The other "big" player that Coach Ernie Kent has is big, sophomore post Michael Dunigan (6'10" 242 lbs.). Dunigan is truly a mystery. He has all the talent in the world and can absolutely dominate games, but he can then totally disappear in the same game. The first UCLA game is a perfect example as Dunigan dominated things in the first half only to become a complete non-factor in the second half and even being benched by Kent (before he got hurt). With UCLA suffering a major lack of post depth for this game, how Dunigan plays will go a long way to determining the outcome.
The Ducks should be ready to play in this game and want it. They are legitimately in position to get themselves out of the 8-9 game in the Pac-10 Tournament and you can bet they'd like to enter that wide-open tourney on a high. They know the Bruins' weaknesses and strengths and the Bruins will be short-handed.
Still, the game should come down to how UCLA does in several areas of the game. The first is obviously how the Bruins handle the Oregon on-ball pressure. The second is how they can cut off Oregon's dribble penetration and force them to become a perimeter team (where they only shoot 32% as a team from beyond the arc). Finally, one has to wonder how the Bruins will cope against not only Dunigan, but also big-bodied senior Joevan Catron (6'6" 237 lbs.). Expect J'mison Morgan to get more time this game as he is the only Bruin "big" that can really battle Dunigan and Catron.
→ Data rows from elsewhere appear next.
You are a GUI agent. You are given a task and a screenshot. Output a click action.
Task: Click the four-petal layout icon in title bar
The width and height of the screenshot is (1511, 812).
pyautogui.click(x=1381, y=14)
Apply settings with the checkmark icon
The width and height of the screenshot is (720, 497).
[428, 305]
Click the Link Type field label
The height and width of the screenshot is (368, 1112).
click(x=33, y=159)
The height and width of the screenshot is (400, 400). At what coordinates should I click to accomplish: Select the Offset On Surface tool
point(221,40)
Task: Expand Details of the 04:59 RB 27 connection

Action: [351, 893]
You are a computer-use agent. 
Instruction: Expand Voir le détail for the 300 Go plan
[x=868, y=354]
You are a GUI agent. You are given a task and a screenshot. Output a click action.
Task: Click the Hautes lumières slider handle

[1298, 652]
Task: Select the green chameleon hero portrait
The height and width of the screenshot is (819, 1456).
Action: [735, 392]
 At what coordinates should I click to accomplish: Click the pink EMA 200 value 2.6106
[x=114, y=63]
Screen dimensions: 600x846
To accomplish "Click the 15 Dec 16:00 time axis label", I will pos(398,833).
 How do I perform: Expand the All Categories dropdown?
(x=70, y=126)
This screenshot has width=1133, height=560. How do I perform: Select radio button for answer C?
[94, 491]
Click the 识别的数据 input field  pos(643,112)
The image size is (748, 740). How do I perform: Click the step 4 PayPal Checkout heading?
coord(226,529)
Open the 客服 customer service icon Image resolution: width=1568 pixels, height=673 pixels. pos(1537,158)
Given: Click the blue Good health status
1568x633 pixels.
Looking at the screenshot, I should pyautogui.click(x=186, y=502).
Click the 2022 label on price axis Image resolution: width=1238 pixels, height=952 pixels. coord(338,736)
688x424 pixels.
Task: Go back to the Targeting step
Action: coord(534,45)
Of course, the Ducks have some things they need to battle, too. There is no one on the Oregon roster that can influence a game like UCLA's Honeycutt. The Ducks' defense, beyond the ball pressure, especially on the help side, is atrocious and should lead to easy baskets. Saturday is Senior Day and Pauley Pavilion may have its largest crowd since the Kansas game. The Bruins should play with passion. Finally, and most importantly, Roll was held to 3 points against OSU on Thursday and even though he had 7 assists, don't expect him to have that poor of an offensive outing again. He will want to leave the court for the last time at Pauley knowing he did everything he could to help the team win. He had a poor shooting game with open looks against OSU and he usually follows that up with a good shooting game.